# Eco complete Fine grade



## mpooyan83 (Jun 4, 2014)

Anyone know where to get some!? I can find the coarse grade everywhere.... the manufacturer website says nothing about it being discontinued or anything as far as I can see, but i cant find it anywhere.....


----------



## Sean W. (Oct 12, 2013)

http://www.petsolutions.com/C/Fresh...dTJ8cqcfNQuvSumBU6Uj1O6r0xZZEC4iGYaAnLH8P8HAQ


----------



## mpooyan83 (Jun 4, 2014)

Sean W. said:


> http://www.petsolutions.com/C/Fresh...dTJ8cqcfNQuvSumBU6Uj1O6r0xZZEC4iGYaAnLH8P8HAQ


regular eco complete is 22$ or so...sux that the fine grade is quite a bit more.


----------



## jrill (Nov 20, 2013)

Check out dr foster and smith. They usually have it listed.


----------



## Aqua nut (Jul 5, 2014)

jrill said:


> Check out dr foster and smith. They usually have it listed.

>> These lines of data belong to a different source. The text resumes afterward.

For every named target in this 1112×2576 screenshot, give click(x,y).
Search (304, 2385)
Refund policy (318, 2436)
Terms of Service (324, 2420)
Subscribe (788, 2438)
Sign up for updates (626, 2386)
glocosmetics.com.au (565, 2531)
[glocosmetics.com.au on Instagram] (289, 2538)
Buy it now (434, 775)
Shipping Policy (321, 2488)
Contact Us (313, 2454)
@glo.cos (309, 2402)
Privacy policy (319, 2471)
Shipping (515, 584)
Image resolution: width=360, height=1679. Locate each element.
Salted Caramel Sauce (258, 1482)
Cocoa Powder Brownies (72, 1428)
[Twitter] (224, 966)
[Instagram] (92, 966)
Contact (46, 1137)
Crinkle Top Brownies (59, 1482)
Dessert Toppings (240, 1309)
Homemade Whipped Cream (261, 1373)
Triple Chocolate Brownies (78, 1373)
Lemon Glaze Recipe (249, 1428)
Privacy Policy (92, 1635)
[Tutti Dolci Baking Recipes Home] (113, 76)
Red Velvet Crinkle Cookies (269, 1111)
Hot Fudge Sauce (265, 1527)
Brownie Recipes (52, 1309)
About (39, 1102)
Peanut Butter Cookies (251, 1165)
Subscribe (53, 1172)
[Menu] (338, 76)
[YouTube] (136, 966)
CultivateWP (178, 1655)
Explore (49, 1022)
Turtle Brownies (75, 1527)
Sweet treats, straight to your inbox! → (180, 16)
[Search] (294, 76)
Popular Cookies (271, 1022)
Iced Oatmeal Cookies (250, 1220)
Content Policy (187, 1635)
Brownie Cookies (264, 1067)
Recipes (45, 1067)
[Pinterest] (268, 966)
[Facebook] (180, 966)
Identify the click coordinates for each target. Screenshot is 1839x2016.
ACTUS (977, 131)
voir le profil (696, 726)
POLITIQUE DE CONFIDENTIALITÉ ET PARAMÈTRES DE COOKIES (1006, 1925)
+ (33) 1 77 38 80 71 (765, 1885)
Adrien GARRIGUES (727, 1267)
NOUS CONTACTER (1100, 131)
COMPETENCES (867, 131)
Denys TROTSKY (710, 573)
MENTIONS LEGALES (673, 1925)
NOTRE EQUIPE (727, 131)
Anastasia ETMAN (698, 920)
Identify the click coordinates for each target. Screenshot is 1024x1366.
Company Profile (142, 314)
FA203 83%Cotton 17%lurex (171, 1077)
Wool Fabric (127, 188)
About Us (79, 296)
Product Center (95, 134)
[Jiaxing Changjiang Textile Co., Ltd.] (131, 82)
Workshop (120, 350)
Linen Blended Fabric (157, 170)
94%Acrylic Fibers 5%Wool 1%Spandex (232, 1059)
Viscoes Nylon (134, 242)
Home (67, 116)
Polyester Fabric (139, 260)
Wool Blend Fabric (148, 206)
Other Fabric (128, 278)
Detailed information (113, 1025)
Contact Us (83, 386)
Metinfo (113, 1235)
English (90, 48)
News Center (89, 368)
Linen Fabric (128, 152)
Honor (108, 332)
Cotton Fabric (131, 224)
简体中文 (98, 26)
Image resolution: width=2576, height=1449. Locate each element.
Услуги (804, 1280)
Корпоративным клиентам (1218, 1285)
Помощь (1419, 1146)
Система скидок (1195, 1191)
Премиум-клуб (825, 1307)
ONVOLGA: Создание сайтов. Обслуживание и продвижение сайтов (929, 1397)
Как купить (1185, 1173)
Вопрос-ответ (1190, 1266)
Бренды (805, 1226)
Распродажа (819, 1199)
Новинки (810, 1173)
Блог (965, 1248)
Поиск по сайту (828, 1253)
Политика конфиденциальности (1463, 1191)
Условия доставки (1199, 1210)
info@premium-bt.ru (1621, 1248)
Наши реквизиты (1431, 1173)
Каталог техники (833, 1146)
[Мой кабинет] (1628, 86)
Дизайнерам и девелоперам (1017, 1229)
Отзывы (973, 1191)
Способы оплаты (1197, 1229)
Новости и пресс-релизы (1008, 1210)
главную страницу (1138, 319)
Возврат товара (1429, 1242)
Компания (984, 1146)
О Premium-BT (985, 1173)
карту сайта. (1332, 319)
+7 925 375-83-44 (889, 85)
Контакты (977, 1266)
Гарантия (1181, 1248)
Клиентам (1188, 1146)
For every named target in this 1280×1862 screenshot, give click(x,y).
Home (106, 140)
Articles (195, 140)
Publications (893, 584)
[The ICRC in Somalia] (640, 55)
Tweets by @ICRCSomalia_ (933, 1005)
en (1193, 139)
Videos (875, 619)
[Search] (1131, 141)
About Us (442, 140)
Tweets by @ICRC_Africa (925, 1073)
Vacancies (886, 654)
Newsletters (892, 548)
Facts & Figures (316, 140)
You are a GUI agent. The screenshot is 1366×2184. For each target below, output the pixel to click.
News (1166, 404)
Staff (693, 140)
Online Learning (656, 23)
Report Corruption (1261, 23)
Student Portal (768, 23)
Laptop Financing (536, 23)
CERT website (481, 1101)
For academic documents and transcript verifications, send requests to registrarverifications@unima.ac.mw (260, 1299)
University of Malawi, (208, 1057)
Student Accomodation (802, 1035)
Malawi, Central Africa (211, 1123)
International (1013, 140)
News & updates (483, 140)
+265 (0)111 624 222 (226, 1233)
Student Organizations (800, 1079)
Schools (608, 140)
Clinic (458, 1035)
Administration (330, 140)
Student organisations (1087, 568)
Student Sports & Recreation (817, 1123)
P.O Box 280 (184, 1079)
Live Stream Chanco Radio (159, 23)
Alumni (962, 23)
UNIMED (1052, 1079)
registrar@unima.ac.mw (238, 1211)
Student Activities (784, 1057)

That's where I order it from


----------



## mpooyan83 (Jun 4, 2014)

Aqua nut said:


> That's where I order it from


I checkedem, they didnt have fine listed for some reason.... I think carbsea is running short on it. I asked an LFS to call to special order.... they said 2 out of 3 warehouse in the country don't ever carry it, and the 1 that does, is out at the moment.


----------



## mpooyan83 (Jun 4, 2014)

Another update from my LFS that tried ordering update. He said he got a call back from Caribsea, they told him they have discontinued making the Fine-grade, due to the cost of grinding being too high...... such bs.... so I tried to order from PetSolutions for the 30$ a bag to see if they will send it. If they ship from the manufacturer, they'll probably come back and say they are out and refund me.

another update: I called petsolutions, the lady said they ship from their own warehouse, and have 14 left....


----------



## rrattani (Sep 3, 2014)

Big Al's pets seem to have still has Eco-Complete fine grade in stock

http://www.bigalspets.com/eco-complete-planted-fine-black-20-lb.html


----------